* _Try it_
Every line holding "Status" should be copied from the records below.

* _Supplied material_
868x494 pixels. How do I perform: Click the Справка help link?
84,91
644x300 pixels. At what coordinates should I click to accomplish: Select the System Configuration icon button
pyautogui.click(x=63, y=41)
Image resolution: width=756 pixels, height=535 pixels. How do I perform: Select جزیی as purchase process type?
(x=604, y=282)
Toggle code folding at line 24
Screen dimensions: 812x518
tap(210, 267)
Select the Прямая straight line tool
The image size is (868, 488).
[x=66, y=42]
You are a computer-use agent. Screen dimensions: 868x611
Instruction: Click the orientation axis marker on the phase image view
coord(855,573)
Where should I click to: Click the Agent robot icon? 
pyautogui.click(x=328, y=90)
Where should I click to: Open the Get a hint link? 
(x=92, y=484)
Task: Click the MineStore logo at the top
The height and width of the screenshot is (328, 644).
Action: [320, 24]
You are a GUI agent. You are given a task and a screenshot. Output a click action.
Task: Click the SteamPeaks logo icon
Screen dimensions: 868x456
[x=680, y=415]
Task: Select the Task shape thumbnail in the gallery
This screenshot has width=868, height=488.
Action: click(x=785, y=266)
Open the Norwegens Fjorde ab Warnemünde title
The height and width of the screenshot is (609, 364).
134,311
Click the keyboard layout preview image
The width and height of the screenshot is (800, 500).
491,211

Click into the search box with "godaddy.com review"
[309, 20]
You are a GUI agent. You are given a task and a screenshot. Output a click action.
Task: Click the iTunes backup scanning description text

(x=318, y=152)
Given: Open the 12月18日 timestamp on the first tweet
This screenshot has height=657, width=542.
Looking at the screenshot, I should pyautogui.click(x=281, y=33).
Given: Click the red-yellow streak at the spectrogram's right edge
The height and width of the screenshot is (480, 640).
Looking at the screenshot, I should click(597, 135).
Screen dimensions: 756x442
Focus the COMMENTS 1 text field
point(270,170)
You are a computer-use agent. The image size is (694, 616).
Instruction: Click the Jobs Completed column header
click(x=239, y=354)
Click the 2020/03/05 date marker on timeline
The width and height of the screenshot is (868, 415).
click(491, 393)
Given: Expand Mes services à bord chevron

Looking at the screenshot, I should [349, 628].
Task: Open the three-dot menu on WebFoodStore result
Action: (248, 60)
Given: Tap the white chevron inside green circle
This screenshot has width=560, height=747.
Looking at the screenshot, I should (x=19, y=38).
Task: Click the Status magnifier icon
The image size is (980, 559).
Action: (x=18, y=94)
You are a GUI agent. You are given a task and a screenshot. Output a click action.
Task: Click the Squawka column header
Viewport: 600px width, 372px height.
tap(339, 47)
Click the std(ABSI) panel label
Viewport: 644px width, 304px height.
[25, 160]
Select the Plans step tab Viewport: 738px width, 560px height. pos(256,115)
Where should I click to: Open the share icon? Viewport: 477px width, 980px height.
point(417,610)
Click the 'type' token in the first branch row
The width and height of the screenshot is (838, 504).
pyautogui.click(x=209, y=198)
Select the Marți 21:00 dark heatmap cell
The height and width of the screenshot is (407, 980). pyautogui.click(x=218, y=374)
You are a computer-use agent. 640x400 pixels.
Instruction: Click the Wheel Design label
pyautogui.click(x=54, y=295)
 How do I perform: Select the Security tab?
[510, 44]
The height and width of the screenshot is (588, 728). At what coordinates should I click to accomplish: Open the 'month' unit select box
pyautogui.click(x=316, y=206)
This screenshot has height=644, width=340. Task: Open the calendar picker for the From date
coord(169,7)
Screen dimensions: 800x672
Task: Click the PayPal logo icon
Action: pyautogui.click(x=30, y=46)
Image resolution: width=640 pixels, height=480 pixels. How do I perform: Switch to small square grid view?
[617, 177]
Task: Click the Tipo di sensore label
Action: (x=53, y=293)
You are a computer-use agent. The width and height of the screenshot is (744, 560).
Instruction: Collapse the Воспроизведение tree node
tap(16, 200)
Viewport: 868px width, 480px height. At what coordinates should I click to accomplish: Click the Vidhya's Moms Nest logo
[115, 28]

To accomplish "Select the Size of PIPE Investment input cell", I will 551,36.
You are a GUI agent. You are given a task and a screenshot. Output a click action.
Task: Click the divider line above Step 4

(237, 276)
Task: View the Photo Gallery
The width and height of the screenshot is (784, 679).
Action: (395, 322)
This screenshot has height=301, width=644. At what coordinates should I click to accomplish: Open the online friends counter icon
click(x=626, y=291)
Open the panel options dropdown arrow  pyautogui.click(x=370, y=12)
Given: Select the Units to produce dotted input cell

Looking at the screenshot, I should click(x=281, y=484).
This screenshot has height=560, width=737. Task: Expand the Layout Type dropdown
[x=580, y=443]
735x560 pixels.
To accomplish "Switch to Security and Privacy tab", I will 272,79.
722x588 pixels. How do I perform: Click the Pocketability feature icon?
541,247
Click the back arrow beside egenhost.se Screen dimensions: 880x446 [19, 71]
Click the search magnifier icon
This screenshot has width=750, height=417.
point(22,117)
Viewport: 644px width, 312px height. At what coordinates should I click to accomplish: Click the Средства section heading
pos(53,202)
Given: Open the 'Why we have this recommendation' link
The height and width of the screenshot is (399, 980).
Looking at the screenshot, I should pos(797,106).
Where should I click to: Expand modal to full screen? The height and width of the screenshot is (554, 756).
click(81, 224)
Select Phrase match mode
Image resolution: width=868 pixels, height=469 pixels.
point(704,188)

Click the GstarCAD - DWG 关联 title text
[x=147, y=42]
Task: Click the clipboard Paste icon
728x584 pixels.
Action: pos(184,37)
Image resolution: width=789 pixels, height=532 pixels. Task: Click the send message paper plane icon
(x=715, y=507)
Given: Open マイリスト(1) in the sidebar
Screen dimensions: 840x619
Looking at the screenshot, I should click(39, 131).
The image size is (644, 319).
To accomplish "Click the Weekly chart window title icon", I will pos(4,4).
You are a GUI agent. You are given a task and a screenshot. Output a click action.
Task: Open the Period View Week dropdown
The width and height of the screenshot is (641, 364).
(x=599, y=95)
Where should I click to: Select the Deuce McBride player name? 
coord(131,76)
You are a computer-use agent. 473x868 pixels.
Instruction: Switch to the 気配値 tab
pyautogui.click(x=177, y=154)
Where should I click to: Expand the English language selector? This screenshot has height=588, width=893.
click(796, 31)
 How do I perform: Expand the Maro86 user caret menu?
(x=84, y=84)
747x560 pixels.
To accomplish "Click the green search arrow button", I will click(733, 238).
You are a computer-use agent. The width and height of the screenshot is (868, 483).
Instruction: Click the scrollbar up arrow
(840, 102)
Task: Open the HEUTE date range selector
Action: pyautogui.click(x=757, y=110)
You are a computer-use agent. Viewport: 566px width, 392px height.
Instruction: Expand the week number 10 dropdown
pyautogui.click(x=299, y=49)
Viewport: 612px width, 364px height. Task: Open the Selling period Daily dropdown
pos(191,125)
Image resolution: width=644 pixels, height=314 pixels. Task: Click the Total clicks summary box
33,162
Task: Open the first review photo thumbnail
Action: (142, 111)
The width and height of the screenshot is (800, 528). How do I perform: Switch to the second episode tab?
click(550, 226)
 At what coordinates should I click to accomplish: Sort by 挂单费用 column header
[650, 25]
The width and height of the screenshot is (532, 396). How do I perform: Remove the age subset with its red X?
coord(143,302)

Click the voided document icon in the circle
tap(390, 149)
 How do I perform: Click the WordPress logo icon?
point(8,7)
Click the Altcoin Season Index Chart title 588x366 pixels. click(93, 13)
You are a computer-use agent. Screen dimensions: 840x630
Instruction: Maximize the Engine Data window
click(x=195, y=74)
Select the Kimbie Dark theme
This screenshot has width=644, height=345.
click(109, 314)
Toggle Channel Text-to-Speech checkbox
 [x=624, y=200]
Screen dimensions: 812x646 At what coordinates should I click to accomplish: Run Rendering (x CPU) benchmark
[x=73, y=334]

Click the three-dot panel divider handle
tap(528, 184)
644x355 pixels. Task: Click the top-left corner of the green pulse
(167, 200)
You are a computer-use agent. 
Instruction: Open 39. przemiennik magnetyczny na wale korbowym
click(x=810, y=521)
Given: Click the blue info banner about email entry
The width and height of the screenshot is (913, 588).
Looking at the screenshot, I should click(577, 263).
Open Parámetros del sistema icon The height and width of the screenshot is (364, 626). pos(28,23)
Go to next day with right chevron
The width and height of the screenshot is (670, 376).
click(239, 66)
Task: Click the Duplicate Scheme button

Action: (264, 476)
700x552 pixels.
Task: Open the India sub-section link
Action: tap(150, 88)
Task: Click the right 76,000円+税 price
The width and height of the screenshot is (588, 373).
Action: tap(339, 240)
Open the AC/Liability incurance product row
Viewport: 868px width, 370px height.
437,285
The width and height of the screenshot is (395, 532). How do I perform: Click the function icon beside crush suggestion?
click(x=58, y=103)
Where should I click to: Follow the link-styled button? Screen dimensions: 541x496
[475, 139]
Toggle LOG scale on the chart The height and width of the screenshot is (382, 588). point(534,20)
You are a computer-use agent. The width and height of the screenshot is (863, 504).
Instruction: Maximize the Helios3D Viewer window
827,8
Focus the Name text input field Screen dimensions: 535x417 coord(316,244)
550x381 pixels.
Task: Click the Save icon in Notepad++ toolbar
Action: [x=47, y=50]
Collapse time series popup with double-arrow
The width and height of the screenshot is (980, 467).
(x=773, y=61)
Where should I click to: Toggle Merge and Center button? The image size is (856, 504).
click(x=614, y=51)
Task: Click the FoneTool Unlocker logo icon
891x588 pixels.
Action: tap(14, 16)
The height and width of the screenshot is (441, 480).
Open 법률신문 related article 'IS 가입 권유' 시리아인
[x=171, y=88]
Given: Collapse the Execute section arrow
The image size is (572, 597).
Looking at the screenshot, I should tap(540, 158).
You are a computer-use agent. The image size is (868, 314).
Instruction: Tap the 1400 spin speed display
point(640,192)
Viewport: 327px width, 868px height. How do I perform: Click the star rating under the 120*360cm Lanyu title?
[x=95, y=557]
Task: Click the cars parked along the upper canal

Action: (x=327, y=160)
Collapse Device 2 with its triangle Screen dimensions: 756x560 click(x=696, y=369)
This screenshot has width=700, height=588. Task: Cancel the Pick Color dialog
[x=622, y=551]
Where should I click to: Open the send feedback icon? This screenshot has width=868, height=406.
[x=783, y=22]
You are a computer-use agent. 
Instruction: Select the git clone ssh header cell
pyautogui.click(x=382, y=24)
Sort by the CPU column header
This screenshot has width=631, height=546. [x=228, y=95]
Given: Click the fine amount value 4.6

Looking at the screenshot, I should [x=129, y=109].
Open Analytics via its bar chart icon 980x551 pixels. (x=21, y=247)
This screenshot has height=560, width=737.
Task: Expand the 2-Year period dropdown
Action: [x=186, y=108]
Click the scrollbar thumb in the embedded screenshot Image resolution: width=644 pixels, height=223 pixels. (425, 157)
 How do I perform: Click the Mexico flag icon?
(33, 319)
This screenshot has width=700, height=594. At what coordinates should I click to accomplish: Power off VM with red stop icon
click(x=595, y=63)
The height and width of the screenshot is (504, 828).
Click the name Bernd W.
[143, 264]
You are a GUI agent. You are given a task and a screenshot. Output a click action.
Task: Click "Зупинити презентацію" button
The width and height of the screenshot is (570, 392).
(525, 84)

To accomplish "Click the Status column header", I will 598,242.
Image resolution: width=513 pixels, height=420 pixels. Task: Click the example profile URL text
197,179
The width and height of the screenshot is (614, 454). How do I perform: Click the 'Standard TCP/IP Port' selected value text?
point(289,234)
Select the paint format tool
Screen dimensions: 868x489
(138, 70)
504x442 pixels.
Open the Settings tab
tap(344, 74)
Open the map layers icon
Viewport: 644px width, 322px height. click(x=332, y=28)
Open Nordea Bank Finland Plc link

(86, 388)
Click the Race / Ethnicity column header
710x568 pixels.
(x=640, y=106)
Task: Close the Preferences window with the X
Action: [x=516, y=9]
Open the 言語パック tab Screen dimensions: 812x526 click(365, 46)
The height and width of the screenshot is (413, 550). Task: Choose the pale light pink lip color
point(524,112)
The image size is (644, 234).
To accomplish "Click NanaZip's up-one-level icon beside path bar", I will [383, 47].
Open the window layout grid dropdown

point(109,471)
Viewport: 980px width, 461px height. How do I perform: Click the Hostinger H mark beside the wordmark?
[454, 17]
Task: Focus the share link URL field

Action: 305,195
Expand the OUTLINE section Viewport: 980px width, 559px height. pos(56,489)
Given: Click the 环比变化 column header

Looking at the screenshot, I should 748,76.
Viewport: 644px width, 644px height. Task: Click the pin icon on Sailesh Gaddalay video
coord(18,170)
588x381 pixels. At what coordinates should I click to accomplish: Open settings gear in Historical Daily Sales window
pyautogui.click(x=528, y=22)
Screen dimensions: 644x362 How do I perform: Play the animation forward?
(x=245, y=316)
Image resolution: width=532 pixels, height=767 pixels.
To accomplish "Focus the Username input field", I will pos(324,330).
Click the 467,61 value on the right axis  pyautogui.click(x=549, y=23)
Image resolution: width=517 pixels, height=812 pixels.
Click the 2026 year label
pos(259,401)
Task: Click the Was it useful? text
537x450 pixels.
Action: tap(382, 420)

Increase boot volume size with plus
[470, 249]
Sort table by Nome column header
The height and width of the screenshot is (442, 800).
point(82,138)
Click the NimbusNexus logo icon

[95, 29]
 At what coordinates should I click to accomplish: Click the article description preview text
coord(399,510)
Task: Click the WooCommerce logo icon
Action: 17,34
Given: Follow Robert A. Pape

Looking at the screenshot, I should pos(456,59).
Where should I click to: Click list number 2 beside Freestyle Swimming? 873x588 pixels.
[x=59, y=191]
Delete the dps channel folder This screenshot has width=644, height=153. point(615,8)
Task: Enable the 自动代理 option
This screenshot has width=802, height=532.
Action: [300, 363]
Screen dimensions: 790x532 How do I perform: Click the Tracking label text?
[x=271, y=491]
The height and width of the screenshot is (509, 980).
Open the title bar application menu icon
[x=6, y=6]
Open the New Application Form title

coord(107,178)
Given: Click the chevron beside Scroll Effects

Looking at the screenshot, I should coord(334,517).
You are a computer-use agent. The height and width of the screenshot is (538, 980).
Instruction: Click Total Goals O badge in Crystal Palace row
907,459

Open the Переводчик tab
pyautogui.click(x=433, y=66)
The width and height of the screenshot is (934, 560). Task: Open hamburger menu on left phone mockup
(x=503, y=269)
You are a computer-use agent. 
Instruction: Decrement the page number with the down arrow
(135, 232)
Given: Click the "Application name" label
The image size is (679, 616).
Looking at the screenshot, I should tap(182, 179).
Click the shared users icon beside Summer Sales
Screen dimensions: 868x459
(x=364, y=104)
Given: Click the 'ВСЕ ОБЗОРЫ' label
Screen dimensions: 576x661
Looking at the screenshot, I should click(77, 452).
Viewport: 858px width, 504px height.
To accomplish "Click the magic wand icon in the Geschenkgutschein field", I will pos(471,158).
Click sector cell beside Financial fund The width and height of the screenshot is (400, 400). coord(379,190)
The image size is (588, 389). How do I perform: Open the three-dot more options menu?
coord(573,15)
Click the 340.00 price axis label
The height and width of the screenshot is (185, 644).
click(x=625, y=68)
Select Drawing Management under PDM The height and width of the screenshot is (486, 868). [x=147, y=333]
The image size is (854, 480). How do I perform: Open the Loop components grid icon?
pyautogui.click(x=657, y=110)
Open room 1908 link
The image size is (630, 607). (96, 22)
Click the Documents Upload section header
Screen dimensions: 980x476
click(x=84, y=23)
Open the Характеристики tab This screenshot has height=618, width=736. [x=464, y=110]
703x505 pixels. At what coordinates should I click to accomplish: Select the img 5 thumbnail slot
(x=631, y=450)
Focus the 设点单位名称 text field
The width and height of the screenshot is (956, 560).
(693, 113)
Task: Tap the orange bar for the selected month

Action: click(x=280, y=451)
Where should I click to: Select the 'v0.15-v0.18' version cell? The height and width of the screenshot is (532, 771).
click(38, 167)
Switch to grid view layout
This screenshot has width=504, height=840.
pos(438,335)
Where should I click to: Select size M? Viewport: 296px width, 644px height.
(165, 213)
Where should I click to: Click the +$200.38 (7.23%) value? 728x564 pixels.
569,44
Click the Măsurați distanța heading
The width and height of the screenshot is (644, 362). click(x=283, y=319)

* _Answer to this problem_
Task: Click the Status magnifier icon
To accomplish "Click the Status column header", I will 598,242.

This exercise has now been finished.